Responsabilité de différence et de vulnérabilité
En effet, de l’Etat Providence nous sommes passé à l’Etat Maternel ou Maternant qui nous a habitué à tout attendre de ce monstre froid et anonyme, si bien qu’en période de disette économique, tout le système de solidarité nationale se paralyse.
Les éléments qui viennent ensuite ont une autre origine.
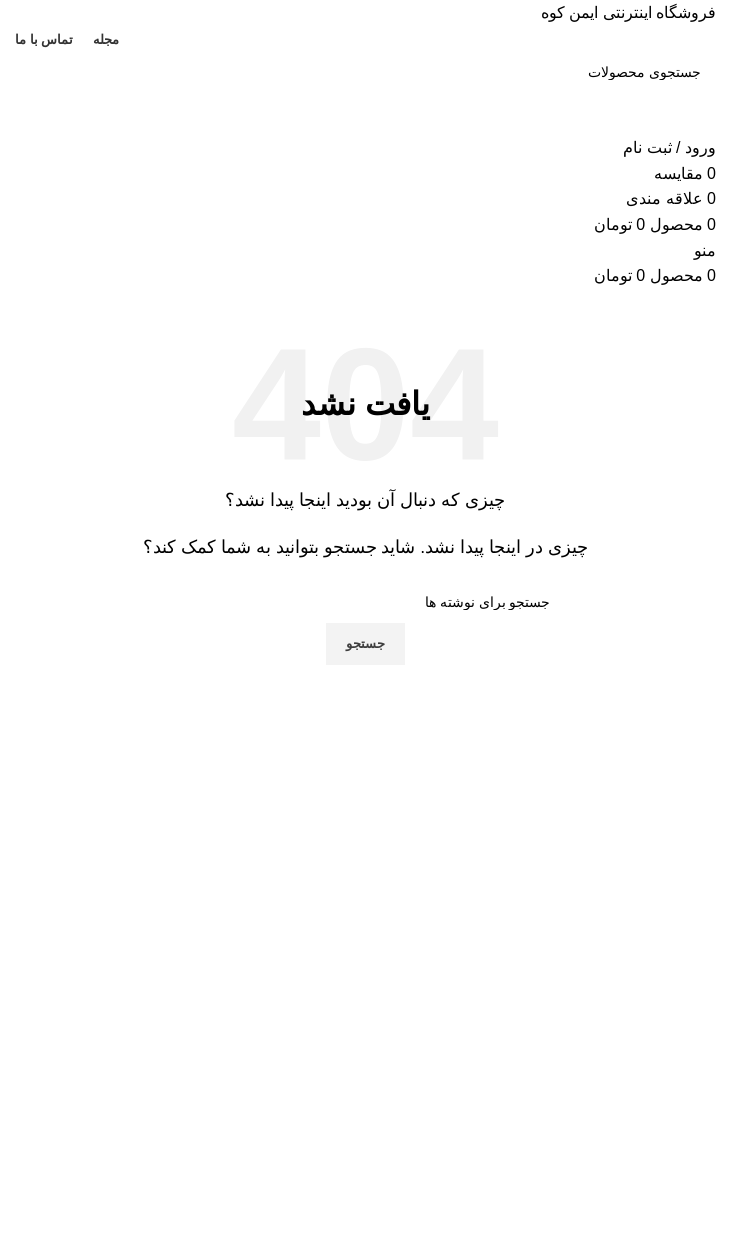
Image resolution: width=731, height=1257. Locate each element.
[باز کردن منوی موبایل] (705, 250)
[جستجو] (365, 72)
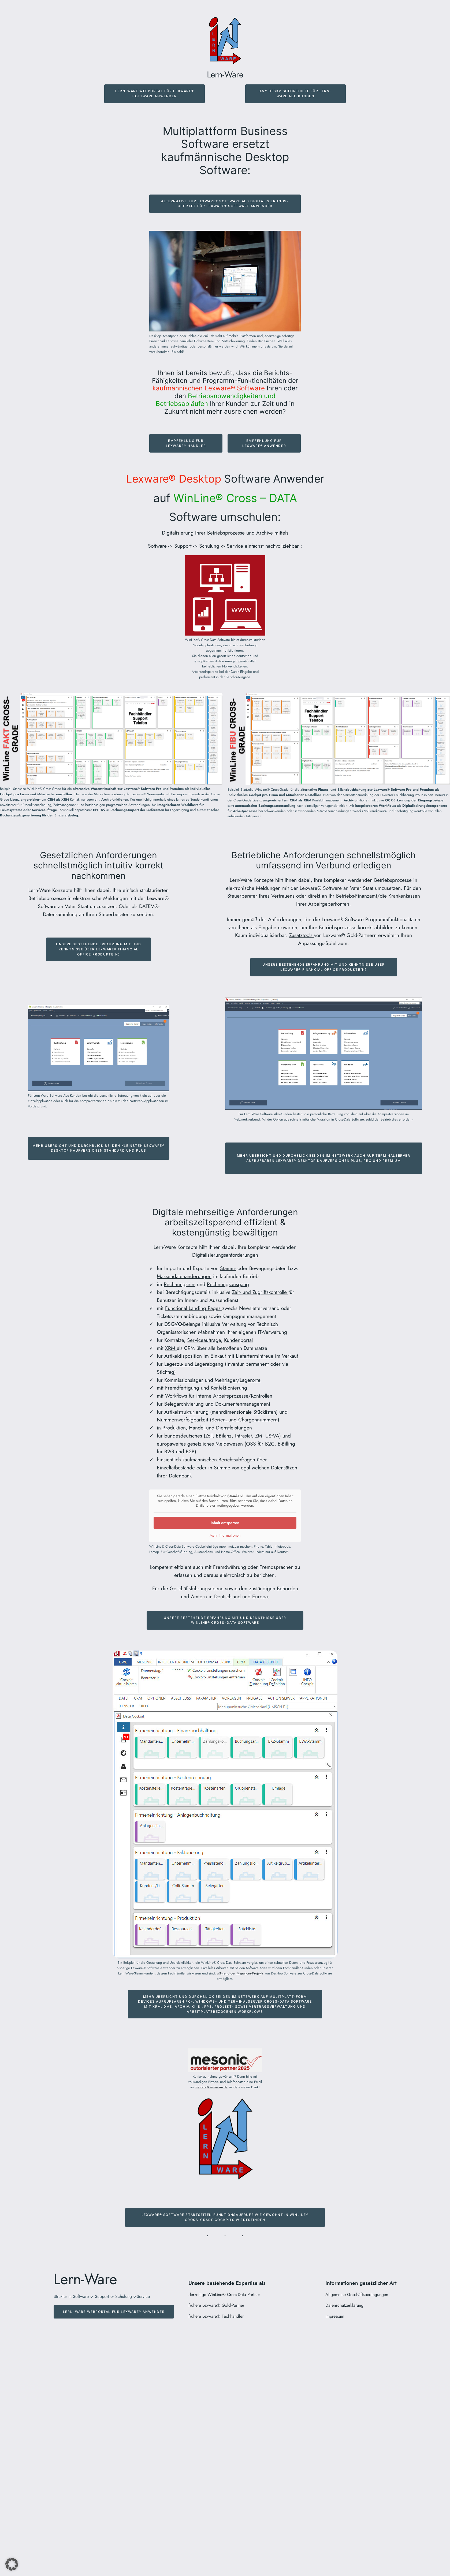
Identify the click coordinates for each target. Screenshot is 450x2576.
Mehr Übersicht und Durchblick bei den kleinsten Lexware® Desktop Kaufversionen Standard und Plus (98, 1148)
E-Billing (286, 1443)
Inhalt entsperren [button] (225, 1522)
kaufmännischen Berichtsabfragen (220, 1459)
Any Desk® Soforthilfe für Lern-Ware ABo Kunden (295, 93)
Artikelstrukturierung (186, 1412)
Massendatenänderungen (184, 1276)
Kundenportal (238, 1340)
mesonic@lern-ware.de (211, 2087)
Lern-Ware (225, 74)
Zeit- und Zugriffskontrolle (260, 1292)
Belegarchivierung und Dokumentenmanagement (217, 1404)
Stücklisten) (265, 1412)
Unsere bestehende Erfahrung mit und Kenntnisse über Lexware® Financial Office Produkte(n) (98, 949)
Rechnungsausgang (228, 1284)
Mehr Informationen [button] (225, 1535)
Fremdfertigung (183, 1387)
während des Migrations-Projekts (240, 1973)
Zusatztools (301, 935)
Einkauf (218, 1356)
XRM (171, 1348)
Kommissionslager (183, 1380)
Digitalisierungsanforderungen (225, 1255)
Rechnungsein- (179, 1284)
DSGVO (173, 1324)
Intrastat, (244, 1435)
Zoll (209, 1435)
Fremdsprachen (276, 1567)
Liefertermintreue (254, 1356)
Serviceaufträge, (204, 1340)
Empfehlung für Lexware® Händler (186, 443)
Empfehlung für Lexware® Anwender (264, 443)
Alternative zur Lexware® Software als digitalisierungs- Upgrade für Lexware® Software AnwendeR (225, 203)
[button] (12, 2564)
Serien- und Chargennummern (244, 1419)
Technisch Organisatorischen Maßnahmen (217, 1328)
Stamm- (228, 1268)
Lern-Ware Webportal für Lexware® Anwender (114, 2312)
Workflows (177, 1395)
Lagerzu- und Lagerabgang (193, 1364)
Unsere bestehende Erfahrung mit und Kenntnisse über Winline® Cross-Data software (225, 1620)
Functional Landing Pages (193, 1308)
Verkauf (290, 1356)
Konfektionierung (229, 1387)
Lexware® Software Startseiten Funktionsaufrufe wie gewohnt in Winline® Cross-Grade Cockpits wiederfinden (225, 2217)
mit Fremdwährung (225, 1567)
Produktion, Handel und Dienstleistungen (207, 1427)
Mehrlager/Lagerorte (238, 1380)
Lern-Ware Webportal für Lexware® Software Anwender (154, 93)
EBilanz (224, 1435)
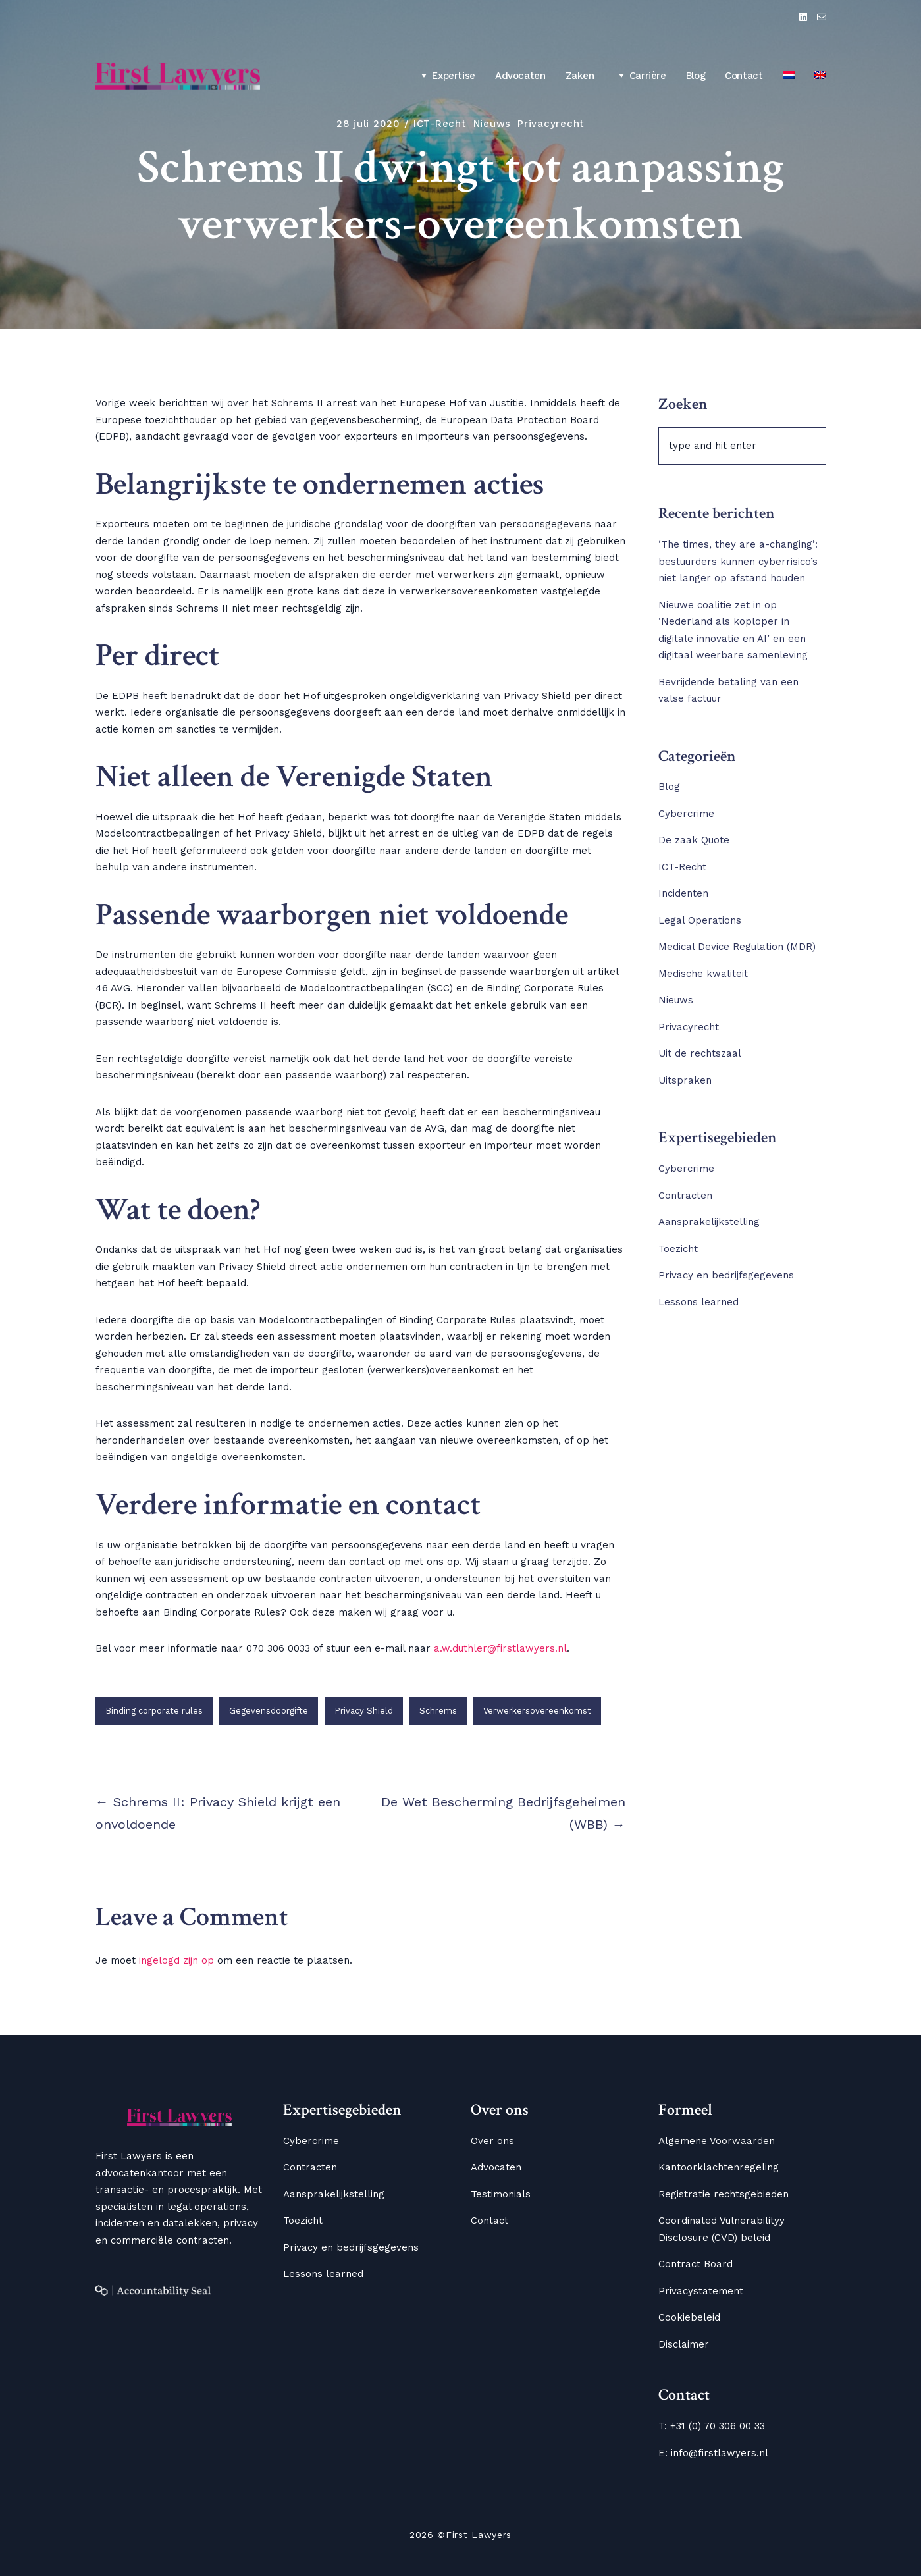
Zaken (580, 76)
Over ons (492, 2141)
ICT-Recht (440, 124)
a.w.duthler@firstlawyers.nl (500, 1648)
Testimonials (501, 2194)
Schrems (438, 1711)
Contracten (685, 1195)
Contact (743, 76)
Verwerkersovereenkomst (537, 1711)
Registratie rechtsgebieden (723, 2194)
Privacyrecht (551, 124)
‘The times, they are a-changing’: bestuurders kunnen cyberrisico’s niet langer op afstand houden (738, 561)
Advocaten (520, 76)
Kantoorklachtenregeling (718, 2167)
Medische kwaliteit (703, 974)
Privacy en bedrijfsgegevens (726, 1275)
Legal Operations (699, 920)
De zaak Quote (693, 840)
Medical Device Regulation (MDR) (737, 947)
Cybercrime (686, 814)
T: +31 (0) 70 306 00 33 (711, 2426)
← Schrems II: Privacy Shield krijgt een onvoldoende (217, 1813)
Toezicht (678, 1249)
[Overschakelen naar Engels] (820, 76)
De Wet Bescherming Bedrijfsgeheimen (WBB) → (503, 1813)
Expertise (446, 75)
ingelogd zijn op (176, 1960)
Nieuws (492, 124)
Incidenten (683, 893)
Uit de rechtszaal (699, 1053)
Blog (696, 76)
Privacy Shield (363, 1711)
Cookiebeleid (689, 2317)
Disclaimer (683, 2344)
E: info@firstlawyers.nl (713, 2453)
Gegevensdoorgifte (268, 1711)
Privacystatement (700, 2291)
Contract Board (695, 2264)
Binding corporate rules (154, 1711)
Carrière (640, 75)
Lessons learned (698, 1302)
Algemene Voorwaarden (716, 2141)
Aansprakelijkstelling (709, 1222)
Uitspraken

Aujourd’hui nous en payons le prix : « Ah mais il y a l’Etat pour ça ! » ce qui permet à certains de s’exonérer ne serait-ce que de vous aider à porter une poussette dans le métro ! Entre libéralisme outrancier et étatisme, une nouvelle voie doit être tracée où la responsabilité du Bien Commun appartienne à chacun dans le concret de sa vie.
Enfin, il s’agit aussi d’une responsabilité sur la place de la différence et de la vulnérabilité dans notre société. Il y a actuellement deux grands mouvements de fond qui me paraissent problématiques.
Le premier consiste à voir dans le handicap une sous-catégorie des minorités, visibles ou invisibles, peu importe. Mais le handicap n’est pas une question de minorité, c’est une altérité radicale, une différence qui n’est pas un fait culturel ni historique mais une radicalité ontologique. Participant d’une unique nature humaine, la personne handicapé manifeste que cette humanité n’est pas uniforme, elle est l’épiphanie d’un noyau de complexités, de rapports contraires, qui loin d’être une marque de déficience, est support d’une diversité et d’une richesse.
A l’heure de la grande uniformisation, à la recherche d’une humanité performante, belle, éternellement jeune, narcissique, les personnes polyhandicapées annoncent une vérité discordante : le réel ce n’est pas le même, le réel ce n’est pas forcément le beau médiatique, le réel est cette fascination du multiple et de l’altérité.